Honestly I was not aware of that hint. So I did some research and tried to get an answer from the developers.

The documentation says clearly not to set that parameter permanently:

  • Oracle Database Reference on NLS_LENGTH_SEMANTICS
    • Caution:
      Oracle strongly recommends that you do NOT set the NLS_LENGTH_SEMANTICS parameter to CHAR
      in the instance or server parameter file. This may cause many existing
      installation scripts to unexpectedly create columns with character
      length semantics, resulting in runtime errors, including buffer
      overflows.

  • Oracle Database Globalization Support Guide on NLS_LENGTH_SEMANTICS
    • Same warning as above – but also states:
    • NLS_LENGTH_SEMANTICS does not apply to tables created in the SYS schema. The data dictionary always uses byte semantics. Tables owned by SYS always use byte semantics if the length qualifier BYTE or CHAR is not specified in the table creation DDL.

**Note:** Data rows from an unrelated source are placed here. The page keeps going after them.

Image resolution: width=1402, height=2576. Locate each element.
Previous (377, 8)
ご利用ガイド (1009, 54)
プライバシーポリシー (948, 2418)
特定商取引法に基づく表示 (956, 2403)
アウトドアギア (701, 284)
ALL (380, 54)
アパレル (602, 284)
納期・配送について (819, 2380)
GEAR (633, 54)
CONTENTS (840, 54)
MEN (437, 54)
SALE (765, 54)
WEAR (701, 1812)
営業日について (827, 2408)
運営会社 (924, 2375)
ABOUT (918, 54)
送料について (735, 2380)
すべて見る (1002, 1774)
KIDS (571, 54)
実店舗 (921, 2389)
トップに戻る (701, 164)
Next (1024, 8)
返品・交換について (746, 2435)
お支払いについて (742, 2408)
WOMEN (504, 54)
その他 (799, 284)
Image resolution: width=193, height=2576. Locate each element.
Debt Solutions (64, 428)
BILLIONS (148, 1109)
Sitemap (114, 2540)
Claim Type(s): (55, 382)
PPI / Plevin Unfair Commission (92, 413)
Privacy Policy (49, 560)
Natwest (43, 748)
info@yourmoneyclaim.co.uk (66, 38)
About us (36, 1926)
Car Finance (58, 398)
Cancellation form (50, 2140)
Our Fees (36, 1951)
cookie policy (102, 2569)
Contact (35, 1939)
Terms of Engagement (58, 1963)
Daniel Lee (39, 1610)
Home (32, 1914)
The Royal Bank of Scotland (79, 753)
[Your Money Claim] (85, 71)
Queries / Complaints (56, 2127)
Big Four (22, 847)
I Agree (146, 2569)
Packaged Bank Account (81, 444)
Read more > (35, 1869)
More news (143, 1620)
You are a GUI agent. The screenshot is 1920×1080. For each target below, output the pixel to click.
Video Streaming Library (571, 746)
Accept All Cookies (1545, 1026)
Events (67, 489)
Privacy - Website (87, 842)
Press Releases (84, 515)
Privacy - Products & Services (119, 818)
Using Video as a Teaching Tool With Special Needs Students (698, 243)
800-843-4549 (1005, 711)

And my colleague from Poland, Sergiusz Wolicki did reply (as always) very quickly (thanks!!!):

“The warning is general as the problem may affect Oracle data
dictionary scripts for schemas such as SYSTEM, CTXSYS, ORDSYS, XDB,
SYSMAN, Oracle application scripts for schemas such as APEX_030000,
APPL, APPLSYS, GL, and other eBS or Peoplesoft or JDE, but also
third party prepackaged applications and customer’s own legacy
stuff.

The recommendation is to avoid the dependency on the parameter
altogether
. The character and byte length semantics should be
explicitly specified in column definitions
and PL/SQL code:

CREATE TABLE emp( ..., first_name VARCHAR2(100 CHAR), last_name
VARCHAR2(100 CHAR) )
/
CREATE PROCEDURE read_emp IS
v_first_name emp.first_name%TYPE;
 Ā  v_last_name emp.last_name%TYPE;
v_full_name VARCHAR2(202 CHAR);
BEGIN
...
SELECT first_name, last_name INTO v_first_name, v_last_name FROM
emp WHERE ...;
v_full_name := v_last_name || ', ' || v_first_name;
END;
/

If you find specifying the data type and the length explicitly as an
obvious thing, you should also expect that the length semantics
(length units) are specified explicitly.


If you need to migrate existing scripts quickly, put an ALTER
SESSION SET NLS_LENGTH_SEMANTICS=CHAR at the beginning of each
script and after each CONNECT command in the script.